START Extract provided

Trading is a battle against your own psychology. When the market surges or crashes dramatically, greed and fear in human nature are amplified tenfold. I’ve seen top-notch technical analysts get liquidated because of a single emotional decision, and I’ve seen rookies make a quick profit and then start to inflate their ego. The dividing line between a mature trader and a cannon fodder is whether they can control that restless heart.
My approach is simple but effective: write a plan before trading, and do a review afterward. Written commitments have the strongest discipline, effectively preventing impulsive decisions. Answers to questions like "Where is the stop-loss?" and "Why am I buying?" should be written down in advance, so that during execution, you won’t change your mind due to market fluctuations in a second.
Don’t get arrogant after making money; I see it as a gift from the market, a stroke of luck. Don’t be discouraged after losing; that’s just tuition. Everyone has to pay it if they want to survive in this market. Opportunities are abundant, but what’s truly scarce are those who can stay calm during crazy market conditions and still have ammunition in their account to continue fighting.
When my emotions start to get out of control, I force myself to leave the trading interface and take a moment to cool down. This "hard pause" works surprisingly well, helping to completely avoid the disaster of impulsive trading at that moment.
One last thing: you can miss any market wave, but you must never suffer a huge loss because of a shattered mindset. In this game, playing the long game is always more valuable than making quick profits.

END Extract provided

• **Work to complete**:
1 – In the trading psychology text, what does the writer do when emotions start to get out of control?
2 – In the dataset items below, replace "screenshot" with "screen capture". Output only the rows from the line containing "is (960, 746)." through the line containing "last-price-label: 8,918.3800 is", with everything else unchanged.

START Record set

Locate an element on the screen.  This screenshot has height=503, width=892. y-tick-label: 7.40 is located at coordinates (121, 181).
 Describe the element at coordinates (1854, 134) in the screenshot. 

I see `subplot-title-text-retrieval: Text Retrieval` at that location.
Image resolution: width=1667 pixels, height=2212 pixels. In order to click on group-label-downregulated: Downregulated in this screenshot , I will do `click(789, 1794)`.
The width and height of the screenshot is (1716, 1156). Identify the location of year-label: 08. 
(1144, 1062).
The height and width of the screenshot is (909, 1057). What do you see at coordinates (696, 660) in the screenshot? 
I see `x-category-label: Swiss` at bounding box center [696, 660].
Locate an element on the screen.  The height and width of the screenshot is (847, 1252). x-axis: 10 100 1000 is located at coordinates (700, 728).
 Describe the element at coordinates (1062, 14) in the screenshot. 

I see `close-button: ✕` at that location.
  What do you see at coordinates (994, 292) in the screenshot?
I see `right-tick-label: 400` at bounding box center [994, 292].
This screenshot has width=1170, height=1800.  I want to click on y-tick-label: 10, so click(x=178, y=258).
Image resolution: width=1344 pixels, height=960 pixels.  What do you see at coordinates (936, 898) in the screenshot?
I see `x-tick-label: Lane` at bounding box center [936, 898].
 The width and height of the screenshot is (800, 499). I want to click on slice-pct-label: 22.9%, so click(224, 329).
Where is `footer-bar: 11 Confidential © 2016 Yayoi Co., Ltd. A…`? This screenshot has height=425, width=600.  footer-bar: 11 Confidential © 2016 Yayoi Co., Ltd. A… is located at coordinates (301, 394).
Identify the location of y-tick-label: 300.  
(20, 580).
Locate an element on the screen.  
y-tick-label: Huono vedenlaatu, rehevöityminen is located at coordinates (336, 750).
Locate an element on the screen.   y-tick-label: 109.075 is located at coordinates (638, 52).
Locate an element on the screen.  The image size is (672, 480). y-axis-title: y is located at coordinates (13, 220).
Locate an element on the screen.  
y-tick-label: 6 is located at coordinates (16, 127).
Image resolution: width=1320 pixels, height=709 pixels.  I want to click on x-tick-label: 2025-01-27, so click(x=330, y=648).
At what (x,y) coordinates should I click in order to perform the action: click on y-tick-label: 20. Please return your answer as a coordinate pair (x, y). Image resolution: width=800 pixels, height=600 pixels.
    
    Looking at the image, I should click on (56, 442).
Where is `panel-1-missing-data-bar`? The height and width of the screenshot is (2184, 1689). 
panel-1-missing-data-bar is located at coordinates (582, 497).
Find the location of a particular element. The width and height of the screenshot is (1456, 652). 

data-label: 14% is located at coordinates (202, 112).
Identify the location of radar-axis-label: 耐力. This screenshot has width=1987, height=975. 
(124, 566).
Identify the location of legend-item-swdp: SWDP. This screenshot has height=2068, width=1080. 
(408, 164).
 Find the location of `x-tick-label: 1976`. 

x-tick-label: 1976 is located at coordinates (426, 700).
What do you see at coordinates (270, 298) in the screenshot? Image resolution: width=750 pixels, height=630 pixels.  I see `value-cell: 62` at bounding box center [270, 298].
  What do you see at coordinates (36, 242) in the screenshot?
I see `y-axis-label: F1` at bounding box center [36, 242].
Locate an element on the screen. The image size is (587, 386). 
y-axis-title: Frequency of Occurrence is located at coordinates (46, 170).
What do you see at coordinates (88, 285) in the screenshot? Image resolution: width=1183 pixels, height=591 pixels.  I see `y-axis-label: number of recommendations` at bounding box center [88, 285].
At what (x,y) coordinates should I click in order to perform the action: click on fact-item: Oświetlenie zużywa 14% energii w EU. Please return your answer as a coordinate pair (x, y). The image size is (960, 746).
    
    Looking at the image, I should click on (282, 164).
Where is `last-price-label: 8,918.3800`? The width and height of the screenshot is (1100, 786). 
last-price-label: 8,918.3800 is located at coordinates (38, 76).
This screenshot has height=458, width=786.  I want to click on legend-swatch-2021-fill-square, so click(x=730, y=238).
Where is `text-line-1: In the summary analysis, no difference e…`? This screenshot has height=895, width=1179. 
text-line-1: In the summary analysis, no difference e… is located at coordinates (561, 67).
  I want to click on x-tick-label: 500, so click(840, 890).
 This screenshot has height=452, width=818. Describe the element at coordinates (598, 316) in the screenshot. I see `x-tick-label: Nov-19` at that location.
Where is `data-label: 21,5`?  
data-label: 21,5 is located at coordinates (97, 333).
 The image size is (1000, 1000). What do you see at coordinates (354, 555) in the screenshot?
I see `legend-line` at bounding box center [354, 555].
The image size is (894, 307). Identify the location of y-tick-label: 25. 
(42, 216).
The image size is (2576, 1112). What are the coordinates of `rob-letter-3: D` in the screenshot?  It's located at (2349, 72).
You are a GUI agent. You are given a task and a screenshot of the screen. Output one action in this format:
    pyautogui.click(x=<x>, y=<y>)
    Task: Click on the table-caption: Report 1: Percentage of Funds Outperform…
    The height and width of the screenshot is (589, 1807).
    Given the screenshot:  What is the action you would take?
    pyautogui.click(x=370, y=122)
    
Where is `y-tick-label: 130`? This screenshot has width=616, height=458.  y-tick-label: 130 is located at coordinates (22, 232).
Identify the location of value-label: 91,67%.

END Record set

• **Task responses**:
1 – The writer forces themselves to leave the trading interface and take a moment to cool down.

2 –
At what (x,y) coordinates should I click in order to perform the action: click on fact-item: Oświetlenie zużywa 14% energii w EU. Please return your answer as a coordinate pair (x, y). The image size is (960, 746).
    
    Looking at the image, I should click on (282, 164).
Where is `last-price-label: 8,918.3800`? The width and height of the screen capture is (1100, 786). 
last-price-label: 8,918.3800 is located at coordinates (38, 76).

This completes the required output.